SELECT player_id, batter_scoring_index, batter_survival_rate
FROM t20_player_skill
ORDER BY batter_scoring_index DESC
LIMIT 10
")
# Always disconnect when done
disconnect_bouncer(conn)Or use the helper functions for common queries:
# Query matches with filters
matches <- query_matches(match_type = "T20", limit = 20)
# Query deliveries with filters
deliveries <- query_deliveries(batter_id = "V Kohli", match_type = "T20")Option 2: Download Parquet Files
For faster repeated queries, download the parquet files locally:
# Download all parquet files (~500MB total)
install_parquets_from_release()
# Or just specific tables
install_parquets_from_release(tables = c("matches", "deliveries_short_form"))Option 3: Build Full Local Database
For the complete experience with all features:
# Download from Cricsheet and build local DuckDB (30-60 min first time)
install_all_bouncer_data()
# Or install from GitHub Releases (faster)
install_bouncerdata_from_release()
# Check what data was loaded
get_data_info()Available Tables
| Table | Description |
|---|---|
cricsheet.matches |
Match metadata (teams, venue, date, result) |
cricsheet.players |
Player registry |
cricsheet.deliveries_long_form |
Ball-by-ball data for Tests, First-class |
cricsheet.deliveries_short_form |
Ball-by-ball data for T20s, ODIs |
t20_player_skill |
T20 player skill indices |
odi_player_skill |
ODI player skill indices |
test_player_skill |
Test player skill indices |
team_elo |
Team ELO ratings |
Looking Up Players
Use get_player() to look up any player by name:
# Look up a player (partial name match works)

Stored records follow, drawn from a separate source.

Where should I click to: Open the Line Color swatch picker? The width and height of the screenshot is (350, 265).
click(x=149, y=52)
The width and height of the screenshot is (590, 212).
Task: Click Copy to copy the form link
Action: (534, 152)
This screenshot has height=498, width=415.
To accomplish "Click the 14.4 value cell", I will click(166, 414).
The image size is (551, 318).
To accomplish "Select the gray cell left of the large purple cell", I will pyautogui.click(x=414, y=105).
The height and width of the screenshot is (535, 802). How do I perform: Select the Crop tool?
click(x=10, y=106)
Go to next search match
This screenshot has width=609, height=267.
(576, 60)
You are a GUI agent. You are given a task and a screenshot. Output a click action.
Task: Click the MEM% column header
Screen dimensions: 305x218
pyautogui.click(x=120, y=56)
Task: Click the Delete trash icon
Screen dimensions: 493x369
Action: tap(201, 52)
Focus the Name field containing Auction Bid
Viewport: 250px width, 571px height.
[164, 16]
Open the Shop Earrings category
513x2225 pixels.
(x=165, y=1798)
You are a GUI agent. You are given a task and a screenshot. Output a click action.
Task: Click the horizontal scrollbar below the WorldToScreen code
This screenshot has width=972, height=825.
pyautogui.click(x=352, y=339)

kohli <- get_player("Virat Kohli")
print(kohli)
# Get player with T20 skill indices
kohli_t20 <- get_player("Virat Kohli", format = "t20")
print(kohli_t20)
# Search for players
search_players("Smith")Looking Up Teams
Use get_team() to get a team’s current ELO rating:
# Get team info
india <- get_team("India", format = "t20")
print(india)
# Search for teams
search_teams("Mumbai")Analyzing Players
Get detailed player analysis with analyze_player():
# Get comprehensive player analysis
analysis <- analyze_player("Jasprit Bumrah", format = "t20")
print(analysis)
# Compare two players
comparison <- compare_players("Virat Kohli", "Steve Smith", format = "test")

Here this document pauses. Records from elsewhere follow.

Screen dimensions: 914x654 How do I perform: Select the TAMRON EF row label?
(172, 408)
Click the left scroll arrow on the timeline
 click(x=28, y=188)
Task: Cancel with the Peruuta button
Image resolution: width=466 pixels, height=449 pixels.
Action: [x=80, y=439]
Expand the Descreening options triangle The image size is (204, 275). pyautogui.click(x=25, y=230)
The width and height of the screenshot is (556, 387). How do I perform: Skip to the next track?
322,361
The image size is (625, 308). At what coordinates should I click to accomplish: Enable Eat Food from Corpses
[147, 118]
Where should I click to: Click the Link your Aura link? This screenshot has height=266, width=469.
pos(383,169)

print(comparison)Player Statistics
Get detailed batting and bowling statistics:
# Get all players' batting stats (min 100 balls faced)
all_batters <- player_batting_stats()
# Get T20 batting stats for all players
t20_batters <- player_batting_stats(match_type = "T20")
# Get stats for a specific player
kohli_batting <- player_batting_stats("V Kohli")
# T20-specific batting stats for a player
kohli_t20 <- player_batting_stats("V Kohli", match_type = "T20")
# Get all players' bowling stats
all_bowlers <- player_bowling_stats()
# Bowling stats for a specific player
bumrah_bowling <- player_bowling_stats("JJ Bumrah")
# Test bowling stats for a specific player
anderson_tests <- player_bowling_stats("JM Anderson", match_type = "Test")Team Statistics
Get aggregated team statistics:
# Get all teams' batting stats
all_teams_batting <- team_batting_stats()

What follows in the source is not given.